Little Orphan Annie famously sang, “The sun will come out tomorrow, bet your bottom dollar.” So far, she’s been right 100% of the time. There were those, however, who believed Sat. Sept. 23 was the day Annie’s winning streak would come to an end. Supposedly, the Virgo Constellation was aligned so the sun was over her left shoulder and the moon was at her feet. Jupiter was going to come out from between her legs and we were all going to die. That isn’t us being funny, or making things up. Those, literally, were the events in the sky that were going to bring about the Biblical apocalypse.
The Apocalypse has been depicted in artwork for centuries.
Of course, that you are reading these words is proof that the prediction was wrong, but some were so sure the end was nigh that they flew to Jerusalem to be part of the action. One would suspect they are currently on a flight home, poorer and wiser.
What makes people behave in this way? Is it a product of the strange times in which we live? Gildshire decided to explore the recent history of the subject.
The first of those two questions may not have an answer, but we can answer the second one. It is not a product of the times in which we live because this kind of stuff has been going on forever. Let’s set the way-back machine to the last couple of generations and see what folks were thinking about the end of the world.
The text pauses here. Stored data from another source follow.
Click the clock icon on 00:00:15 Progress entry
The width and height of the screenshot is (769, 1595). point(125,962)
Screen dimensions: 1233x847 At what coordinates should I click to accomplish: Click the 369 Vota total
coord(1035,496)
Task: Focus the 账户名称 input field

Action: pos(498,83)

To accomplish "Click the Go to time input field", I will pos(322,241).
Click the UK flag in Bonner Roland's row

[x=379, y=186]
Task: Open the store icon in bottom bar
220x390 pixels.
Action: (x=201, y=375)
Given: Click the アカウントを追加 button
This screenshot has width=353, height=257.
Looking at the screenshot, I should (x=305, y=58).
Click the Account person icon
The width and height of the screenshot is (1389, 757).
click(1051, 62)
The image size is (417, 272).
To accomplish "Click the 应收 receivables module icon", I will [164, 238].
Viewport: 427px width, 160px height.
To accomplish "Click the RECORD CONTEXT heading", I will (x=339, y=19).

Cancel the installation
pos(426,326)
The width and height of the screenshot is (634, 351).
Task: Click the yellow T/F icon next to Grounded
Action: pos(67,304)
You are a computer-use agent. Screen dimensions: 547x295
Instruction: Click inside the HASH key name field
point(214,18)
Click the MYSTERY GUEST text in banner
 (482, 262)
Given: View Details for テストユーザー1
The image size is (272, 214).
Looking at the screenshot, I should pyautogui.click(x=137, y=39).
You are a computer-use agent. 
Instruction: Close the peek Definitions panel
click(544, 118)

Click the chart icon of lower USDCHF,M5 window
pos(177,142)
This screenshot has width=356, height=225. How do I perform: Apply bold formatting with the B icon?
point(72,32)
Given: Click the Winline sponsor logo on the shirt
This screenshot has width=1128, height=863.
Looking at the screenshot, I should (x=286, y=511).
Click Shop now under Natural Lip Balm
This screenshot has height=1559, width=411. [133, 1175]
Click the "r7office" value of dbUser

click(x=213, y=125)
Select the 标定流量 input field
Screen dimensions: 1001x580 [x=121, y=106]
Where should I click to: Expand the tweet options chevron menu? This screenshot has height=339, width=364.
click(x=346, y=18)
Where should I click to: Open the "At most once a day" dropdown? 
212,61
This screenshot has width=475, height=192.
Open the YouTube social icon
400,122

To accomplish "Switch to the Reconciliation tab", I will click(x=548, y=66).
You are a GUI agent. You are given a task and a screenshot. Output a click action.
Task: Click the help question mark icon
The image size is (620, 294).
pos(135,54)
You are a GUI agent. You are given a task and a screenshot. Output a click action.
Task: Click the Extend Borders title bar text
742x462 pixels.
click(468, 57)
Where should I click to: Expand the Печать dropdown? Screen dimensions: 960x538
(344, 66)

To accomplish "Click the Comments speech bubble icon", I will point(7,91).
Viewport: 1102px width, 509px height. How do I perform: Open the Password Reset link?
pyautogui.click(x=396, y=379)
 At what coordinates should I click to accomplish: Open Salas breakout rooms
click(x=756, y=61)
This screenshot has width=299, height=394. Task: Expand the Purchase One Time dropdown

In 1954, Chicago housewife Dorothy Martin claimed to receive a message from the planet Clarion. In the message, Martin heard the world was to end in a great flood before dawn on December 21, 1954. Lucky for them, a flying saucer would rescue the true believers before the Earth was destroyed. Scores of people quit their jobs and left their families, just as in the Sept. 23, 2017, instance. Something good did come out of this occasion, though. The theory of cognitive dissonance (and the book about it by Leonard Festinger) was born, using study from Martin’s followers as source material.
In 1999, followers of Nostradamus believed they had inside end-of-days information. The seer predicted that a king of terror would come from the sky that year. Austrian geologist, Alexander Tollmann, decided to play it safe by sitting it out in a self-built Austrian bunker. Some believe that the full solar eclipse that occurred Aug. 11 in that month may have had a hand in the prediction. Solar eclipses tend to bring out the apocalyptic in people.
The year 2000 (or Y2K) brought about doomsayers. Dire predictions of computer failure and domestic and international chaos coincided with some folks’ belief that round numbers herald catastrophe. Fortunately, at midnight on January 1, 2000, the world celebrated the new year, and no planes dropped out of the sky.
The engines on the Large Hadron Collider started in 2008. The purpose of the LHC is to allow physicists to test the predictions of different theories of particle physics. Worriers, though, believe the energy set free by the collisions will create a black hole capable of consuming the Earth. Of course, no such black hole exists, and several high-profile studies conclude no dangers from the collider.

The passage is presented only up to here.